En Côte d’Ivoire, la crise du cacao franchit un seuil critique. Réunis à Duékoué, des milliers de producteurs ont lancé un ultimatum : aucun stock ne sera acheminé vers Abidjan tant que le prix de 2 800 F CFA/kg ne sera pas respecté. Une menace directe sur l’approvisionnement de la première origine mondiale.
La filière cacao ivoirienne entre dans une zone de turbulence majeure. À Duékoué, épicentre d’une mobilisation inédite dans l’Ouest du pays, le ton est monté d’un cran.
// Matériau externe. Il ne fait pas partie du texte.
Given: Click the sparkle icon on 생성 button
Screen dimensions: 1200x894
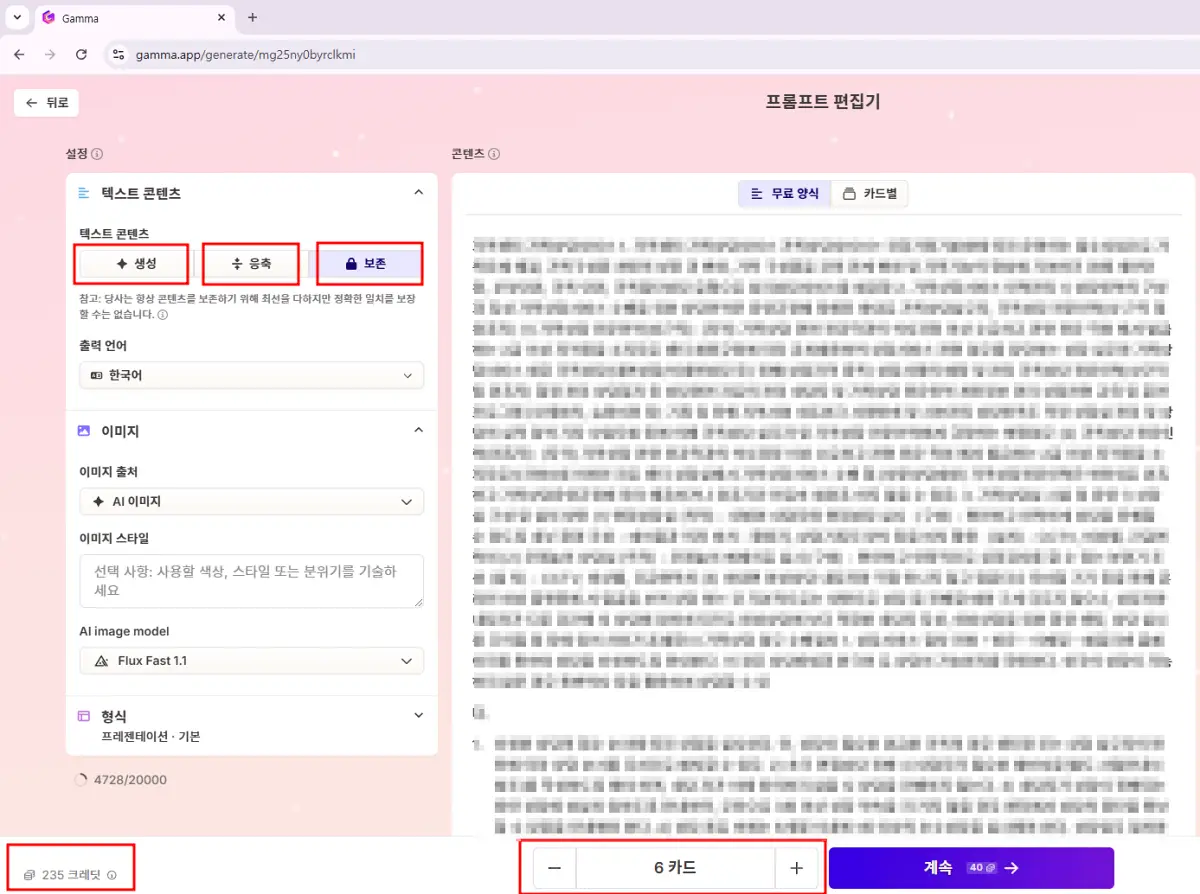Looking at the screenshot, I should tap(122, 262).
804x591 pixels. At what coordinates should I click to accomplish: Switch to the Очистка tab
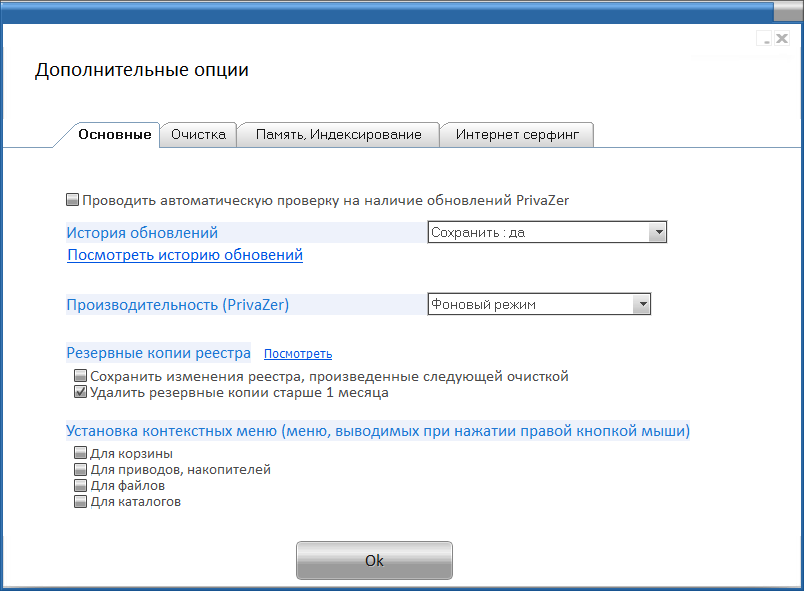click(198, 135)
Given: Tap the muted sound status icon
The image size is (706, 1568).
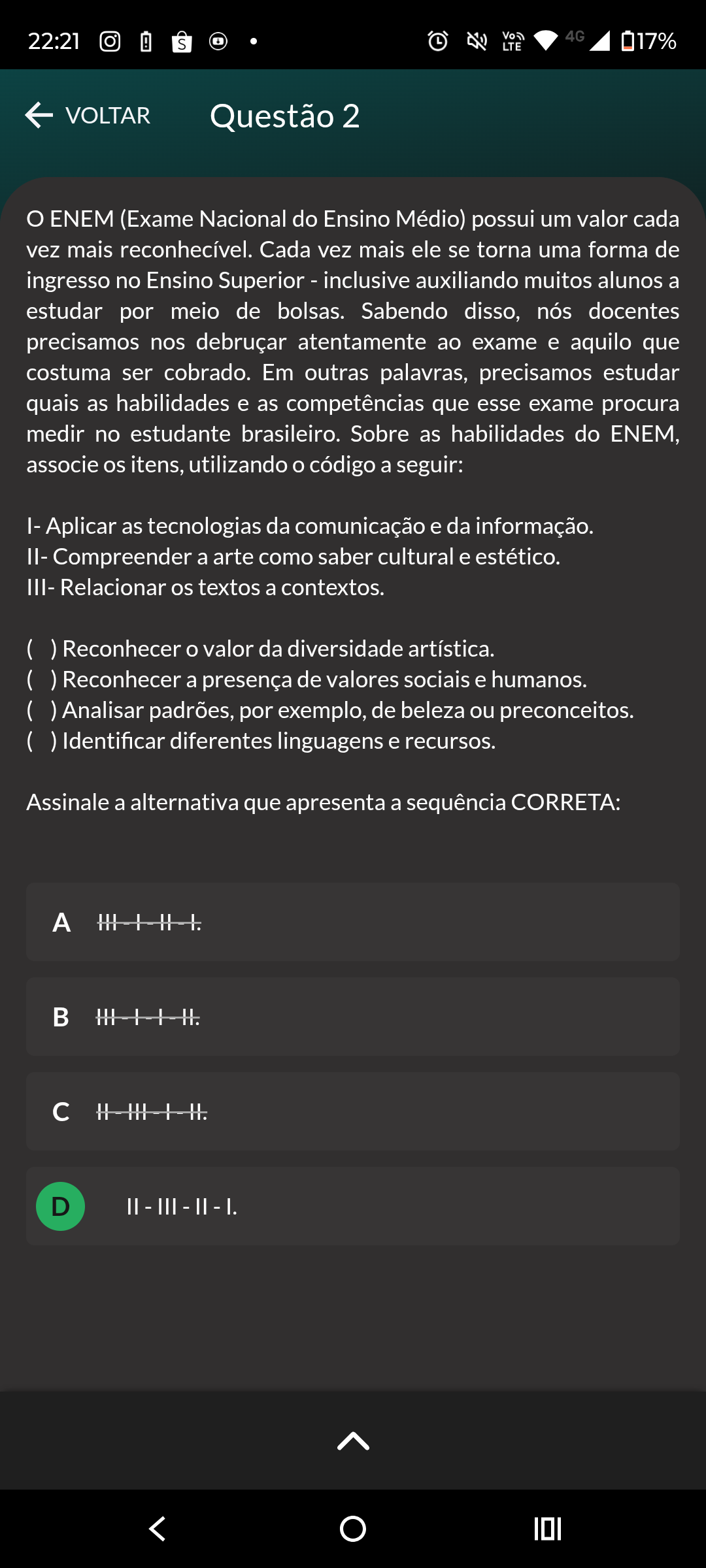Looking at the screenshot, I should [477, 42].
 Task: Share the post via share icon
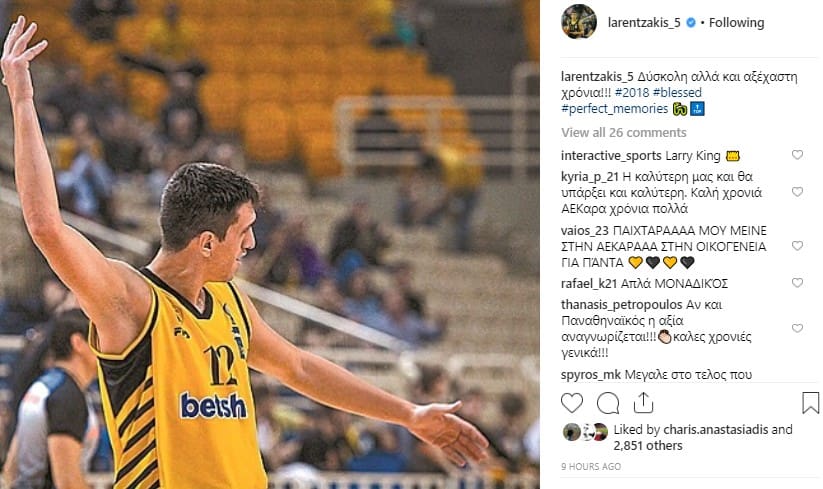tap(643, 402)
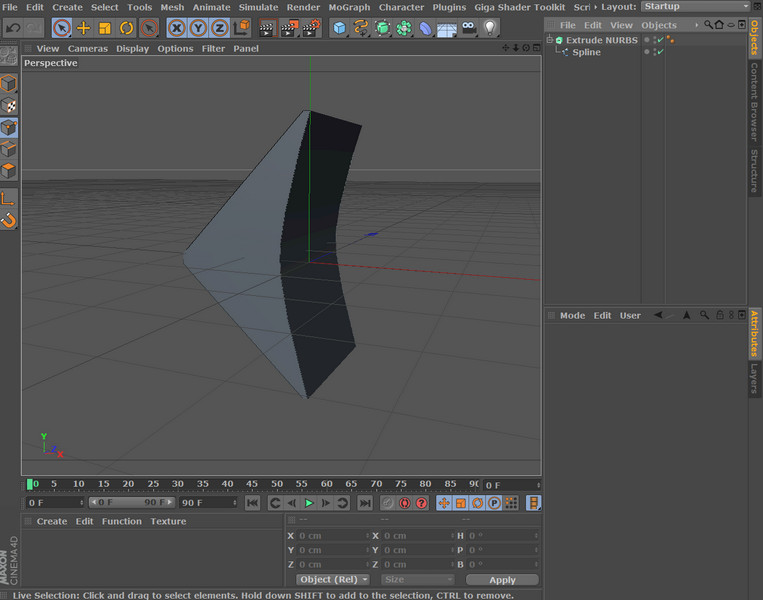The image size is (763, 600).
Task: Select the Spline object in the Object Manager
Action: (x=586, y=52)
Face à des producteurs excédés par la chute des prix et le blocage persistant des enlèvements, le Syndicat national agricole pour le progrès en Côte d’Ivoire (SYNAPCI) a décidé d’assumer le rapport de force.
« Aucun cacao n’ira à Abidjan si nos stocks ne sont pas achetés à 2 800 F », a martelé Koné Moussa devant une foule acquise à sa cause.

Derrière cette déclaration, une réalité brutale : des volumes importants de fèves restent immobilisés dans les zones de production, alors même que des ventes anticipées auraient déjà été réalisées sur le marché international.
Un système de stabilisation sous pression
Au cœur de la crise, c’est le mécanisme de régulation piloté par le Conseil du Café-Cacao qui est ouvertement remis en cause.
Les producteurs dénoncent une incohérence majeure : du cacao vendu en amont, des flux financiers annoncés, mais des stocks toujours invendus sur le terrain.
Le débat cristallise notamment autour du fonds de stabilisation, estimé à 170 milliards de francs CFA. Pour le SYNAPCI, son utilisation actuelle pose question, dans un contexte où les producteurs subissent de plein fouet la chute du prix bord champ à 1 200 F CFA/kg.
« Où est passé l’argent des producteurs ? », interroge Koné Moussa, traduisant une défiance désormais assumée vis-à-vis des gestionnaires de la filière.
291 milliards annoncés, mais un blocage persistant
Le gouvernement, sous l’impulsion du président Alassane Ouattara, a pourtant annoncé un décaissement de 291 milliards de francs CFA pour faciliter l’enlèvement des stocks résiduels de la grande campagne au prix de 2 800 F CFA/kg.Mais sur le terrain, la mécanique ne suit pas.
Entre les 280 milliards évoqués par les instances sectorielles et les 291 milliards annoncés par l’exécutif, les écarts de communication alimentent le flou. Résultat : les producteurs constatent un blocage persistant des opérations d’achat, au moment même où leur trésorerie est sous tension.
Un risque immédiat sur l’approvisionnement national
L’ultimatum du SYNAPCI change la donne.Si les producteurs mettent leur menace à exécution, c’est toute la chaîne logistique qui pourrait être perturbée, depuis les zones rurales jusqu’au port d’Abidjan, principal hub d’exportation.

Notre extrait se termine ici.